TASK:
All that is needed is the number of lines in the records that contain the word "computer", stated without anything else.

SOURCE MATERIAL:
+++

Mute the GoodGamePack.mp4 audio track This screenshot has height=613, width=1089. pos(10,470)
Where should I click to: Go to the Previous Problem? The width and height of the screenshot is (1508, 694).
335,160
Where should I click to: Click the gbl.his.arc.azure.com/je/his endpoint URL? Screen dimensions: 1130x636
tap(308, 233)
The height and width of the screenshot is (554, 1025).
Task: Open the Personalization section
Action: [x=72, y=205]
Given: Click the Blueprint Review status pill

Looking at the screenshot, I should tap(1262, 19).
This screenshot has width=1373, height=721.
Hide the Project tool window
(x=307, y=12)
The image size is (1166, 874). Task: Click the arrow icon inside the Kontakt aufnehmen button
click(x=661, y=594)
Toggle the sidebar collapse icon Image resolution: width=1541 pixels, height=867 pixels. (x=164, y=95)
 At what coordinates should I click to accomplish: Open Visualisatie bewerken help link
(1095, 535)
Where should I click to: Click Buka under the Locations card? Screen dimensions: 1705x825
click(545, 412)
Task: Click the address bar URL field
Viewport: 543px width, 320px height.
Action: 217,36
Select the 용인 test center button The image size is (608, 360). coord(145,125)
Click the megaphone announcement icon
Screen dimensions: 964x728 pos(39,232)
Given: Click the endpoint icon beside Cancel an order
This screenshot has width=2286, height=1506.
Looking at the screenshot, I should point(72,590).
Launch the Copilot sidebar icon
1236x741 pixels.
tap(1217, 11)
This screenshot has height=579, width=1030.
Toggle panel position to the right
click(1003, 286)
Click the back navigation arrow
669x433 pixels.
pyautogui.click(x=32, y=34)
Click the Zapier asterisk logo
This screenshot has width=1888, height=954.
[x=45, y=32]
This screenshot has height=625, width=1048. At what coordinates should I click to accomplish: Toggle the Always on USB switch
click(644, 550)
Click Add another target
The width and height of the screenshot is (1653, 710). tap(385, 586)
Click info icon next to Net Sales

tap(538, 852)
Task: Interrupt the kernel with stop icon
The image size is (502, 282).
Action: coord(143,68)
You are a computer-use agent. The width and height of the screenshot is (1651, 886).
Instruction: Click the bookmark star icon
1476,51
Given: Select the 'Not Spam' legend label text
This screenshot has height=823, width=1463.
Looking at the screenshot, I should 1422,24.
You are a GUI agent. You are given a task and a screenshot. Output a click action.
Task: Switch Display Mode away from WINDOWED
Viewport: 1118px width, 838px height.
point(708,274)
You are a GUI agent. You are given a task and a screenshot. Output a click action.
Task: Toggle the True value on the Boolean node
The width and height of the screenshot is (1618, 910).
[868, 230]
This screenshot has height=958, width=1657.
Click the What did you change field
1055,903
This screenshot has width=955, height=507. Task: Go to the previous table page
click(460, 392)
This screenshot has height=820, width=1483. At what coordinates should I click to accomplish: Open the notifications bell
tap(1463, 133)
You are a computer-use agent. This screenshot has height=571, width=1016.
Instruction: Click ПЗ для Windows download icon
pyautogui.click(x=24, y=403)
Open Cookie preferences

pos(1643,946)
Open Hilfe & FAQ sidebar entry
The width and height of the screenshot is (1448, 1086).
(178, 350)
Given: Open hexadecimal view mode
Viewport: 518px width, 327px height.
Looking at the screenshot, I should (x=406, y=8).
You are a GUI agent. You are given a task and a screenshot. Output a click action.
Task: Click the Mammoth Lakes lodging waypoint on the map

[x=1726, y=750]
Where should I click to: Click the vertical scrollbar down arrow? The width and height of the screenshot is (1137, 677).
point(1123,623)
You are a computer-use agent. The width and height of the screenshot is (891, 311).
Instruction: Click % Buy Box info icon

+++

RESULT OF THIS EXERCISE:
3